Come quella volta che dà l’incarico di analizzare un pezzettino di tessuto che si era trovato fra le mani e che non conosceva: si trattava di un foglio leggerissimo di nylon, con sopra una spalmatura 100% acciaio inox. Partono le ricerche per risalire a chi lo produce, e scoprono che si tratta di un anziano signore giapponese.
“Aveva già un grosso cliente, ma dopo molte trattative lo convinciamo a fornirci del tessuto – ha ricordato sorridendo Rivetti – e produciamo giacconi 100% acciaio inox. Ne vendiamo un discreto quantitativo…torniamo da lui e gli chiediamo 15 mila metri. E lui: “Ma quanti areoplani avete??”: il suo cliente principale era la Boeing e quel tessuto veniva utilizzato per coprire i computer di bordo sugli areoplani!”

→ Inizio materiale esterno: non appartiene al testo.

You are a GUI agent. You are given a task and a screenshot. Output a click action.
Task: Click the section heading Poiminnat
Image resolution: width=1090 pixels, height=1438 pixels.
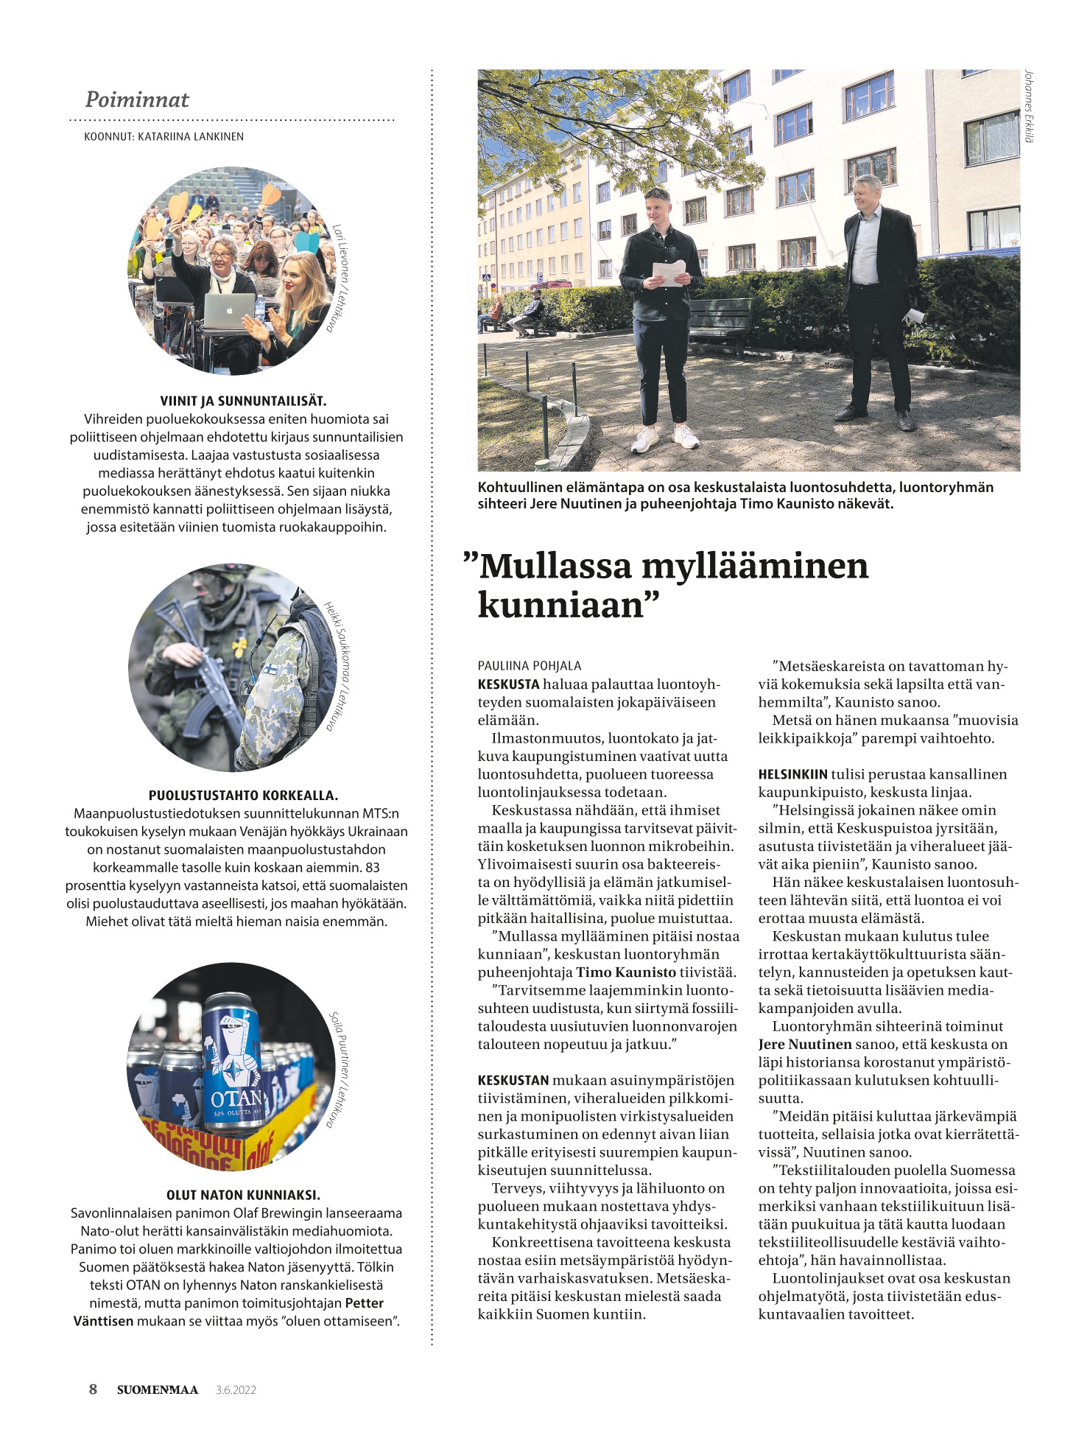point(137,99)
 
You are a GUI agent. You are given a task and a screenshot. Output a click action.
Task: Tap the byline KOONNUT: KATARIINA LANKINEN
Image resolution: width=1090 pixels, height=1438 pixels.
point(164,136)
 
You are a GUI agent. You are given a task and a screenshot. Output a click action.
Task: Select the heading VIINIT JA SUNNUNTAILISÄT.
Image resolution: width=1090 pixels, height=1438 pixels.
point(243,401)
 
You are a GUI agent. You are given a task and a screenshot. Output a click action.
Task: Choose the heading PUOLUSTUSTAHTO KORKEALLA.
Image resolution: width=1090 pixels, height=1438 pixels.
point(243,796)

In chiusura della serata un commento, su richiesta, rispetto al perché del suo impegno nel Modena Calcio: “mi trovavo in un momento di…ridondanza finanziaria, ho sentito Romano Sghedoni…ho pensato che – divisi in casa fra milanisti e interisti – sarebbe stata un’ottima opportunità per la famiglia per tifare tutti la stessa squadra. E così è iniziata l’avventura!”
In effetti la società canarina, slegata dalle altre attività, può essere davvero considerata la squadra di famiglia: vi lavorano i figli Matteo e Silvio, la nuora Ilaria, il nipote Mattia.